Interest Rates on Personal Loans: Factors to Consider
- Credit score: A credit score is a three-digit number that indicates how well you have treated previous credit card and personal loan repayments. You may be given a lower interest rate.
- Income: Since personal loans are non-collateralized and do not need any security, a high monthly income serves as a guarantee to the lenders.
Tips for obtaining a Low-Interest Personal Loan
- Improve Your Credit Score: As previously mentioned, maintaining a good credit score of 750 or higher is important because it represents your creditworthiness. If your credit score is less than 750, you’ll need to put in some extra effort to lift it.
- Pay Off Current Debts: The DTI (Debt to Income Ratio) is determined by dividing a person’s monthly debts by his or her monthly income. Lenders use DTI to assess an applicant’s ability to handle monthly EMIs as well as other expenses.
- Compare your options: Don’t consider the first personal loan offer you get or see.

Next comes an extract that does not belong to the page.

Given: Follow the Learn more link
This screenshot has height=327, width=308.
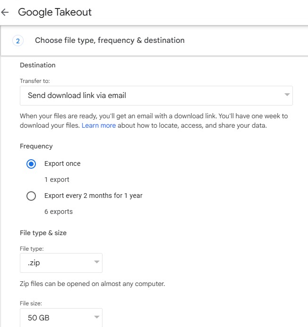Looking at the screenshot, I should (x=98, y=125).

- Apply with a co-applicant: If your credit score is below 750, lenders can accept your loan, but only at a high-interest rate.
- Consider pre-approved loans: After reviewing your repayment history, lenders can give you a pre-approved loan.
Final Thoughts:
And if you are a cash salaried employee, you can get a personal loan for a wedding. There is various app, like Indiabulls Dhani App, that allows you to get a personal loan without having to show proof of income. Only the most basic KYC documents are needed.